Monday 17 March 2008

Makoni's Independent Candidates Attacked

Reports from the Zimbabwe Standard yesterday suggest that pressure and intimidation against the independent candidates of Simba Makoni is increasing.

OFFICIALS of Simba Makoni’s independent candidates for the 29 March elections yesterday reported two violent incidents against their members.

The Hatfield house of their Harare South candidate in the House of Assembly, Joram Nago, was besieged by suspected Zanu PF youths in the morning. In the afternoon, while driving from Hopley Farm where he was scheduled to address a rally today, Nago and his driver were stopped by youths who accused them of trying to enter a "no-go" area.

The Standard caught up with Nago as he made a report at Waterfalls police station. He told the police that after beating him, the youths took away his police clearance letter. A police officer acknowledged in the presence of The Standard they had cleared the rally. Yesterday evening, Nago was still to go to hospital for a medical check-up as he was assisting police investigators.

In the second incident, two pfficials one of their vehicles were attacked while waiting to fill up at a service station along Samora Machel Avenue and Fourth Street in Harare. Never Mutamba, one of those assaulted, said they were saved by Police Support Unit officers passing by the service station.

Fay Chung Appeals to ZANU PF

Writing back in 2004, Fay Chung, candidate in the forthcoming elections in Zimbabwe, makes a call for ZANU PF to make the space available to foster the development of political renewal.

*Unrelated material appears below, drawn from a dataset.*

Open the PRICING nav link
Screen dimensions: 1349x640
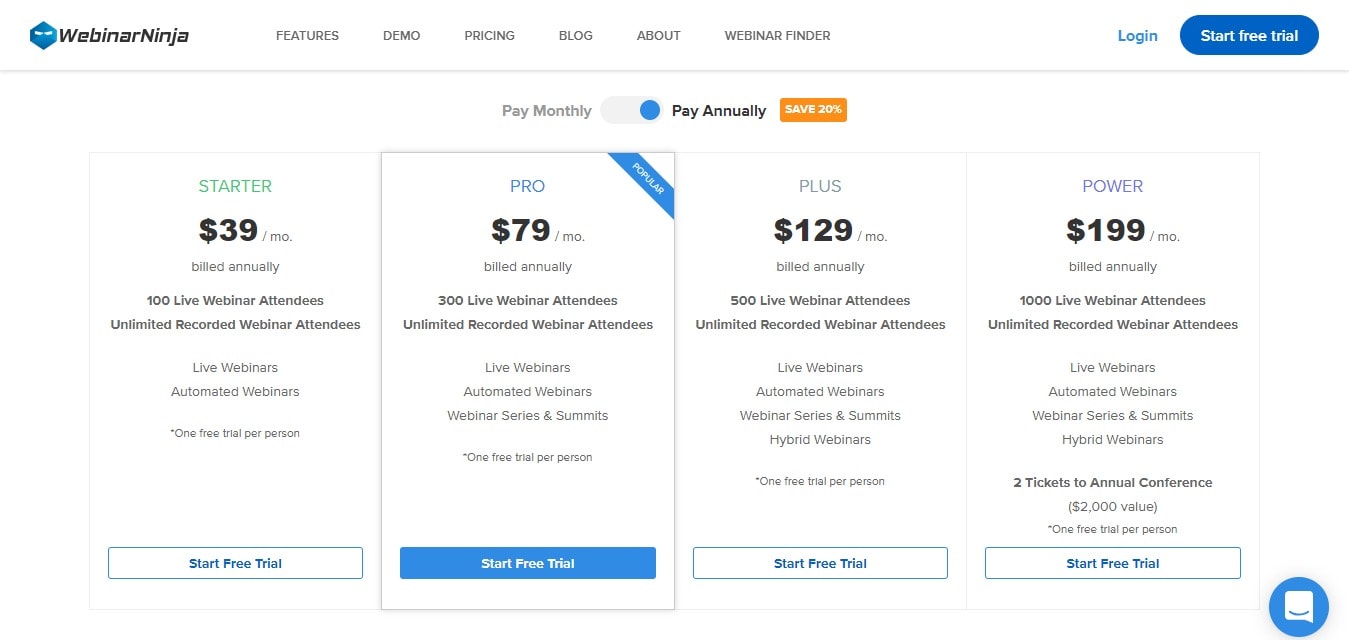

ZANU PF as the political parent, or even grandparent, now needs to let go of its children and allow them to form their own political views, their own policies and therefore their own political parties. It is incorrect and unsound to punish one’s children for having outgrown parental controls. Our children live in a different world from ourselves: they are better educated than we were and they have had more training in industrial skills than we ever had. We of the parent and grandparent generation came from a peasant and missionary background, and were not allowed to participate in industrialisation during the colonial era. Whilst it is true that 23 years of independence is not a great deal, nevertheless, the first post-independence graduates are now in their forties, and ready to take over from us. We should not continue to treat them as recalcitrant and disobedient children.

From her essay Opportunities for political renewal in Zimbabwe written in 2004 for Zimbabwe: The Past is the Future, Weaver Press

Mugabe's Response to Simba Makoni's Challenge

The Canadian Globe and Mail describes the reaction of Robert Mugabe to the candidacy of Simba Makoni. Not for the easily offended, Mugabe's colourful use of language and invective suggests just how desperate he is becoming as the elections loom in Zimbabawe.

It was the first time Mugabe publicly reacted to Makoni’s challenge which has injected a new excitement to the presidential race which appeared to be headed for a rematch of his disputed 2002 victory over Morgan Tsvangirai, leader of the opposition Movement for Democratic Change (MDC).

Mugabe blasted: "What has happened now is absolutely disgraceful. I didn’t think that Makoni, after all the experience, could behave like the way he did and in a naïve way too, boasting that ‘I am Simba Makoni’.

“He doesn’t even have a party, he says ‘people come and join me I am amazing, I am a magnate, come to me and I am there to lead you’. No! You go to the people and the people find you, you don’t become self-important when you are looking for support.

"So I have compared him to a prostitute. A prostitute could have stood up also saying ‘I have boyfriends in the MDC, others are in Zanu PF, there is no party without my boyfriends, so I am going to the nomination (court) as well’. But you see, a prostitute could have done better than Makoni because she has clients.”

Personal attacks have become a hallmark of Mugabe’s survival strategy as he battles growing resentment to his continued stay in power, manifesting itself through rampant indiscipline in the Zanu PF ranks.

Makoni's Declaration To Run for President

On February 5th Simba Makoni announced his candidacy for the Presidency, as reported by the The Times in Zambia.

Zimbabwean President Robert Mugabe’s hopes of cruising to victory at polls next month suffered a severe jolt today as his respected former finance minister Simba Makoni announced his candidacy.

Makoni, a member of the ruling Zimbabwe African National Union-Patriotic Front (Zanu-PF) party, said he would take on Mugabe at the ballot box as an independent in a move analysts said could unite the president’s opponents.

"Following very extensive and intensive consultations with party members and activists countrywide and also with others outside the party, I have accepted the call and hereby advise the people of Zimbabwe that I offer myself as candidate for the office of president," Makoni told a press conference.

"Let me confirm that I share the agony and anguish of all citizens over the extreme hardships that we all have endured for nearly 10 years now," added Makoni who was Mugabe’s finance minister from 2000-2004.

"I also share the widely held view that these hardships are a result of failure of national leadership and that change at that level is a pre-requisite for change at other levels of national endeavour."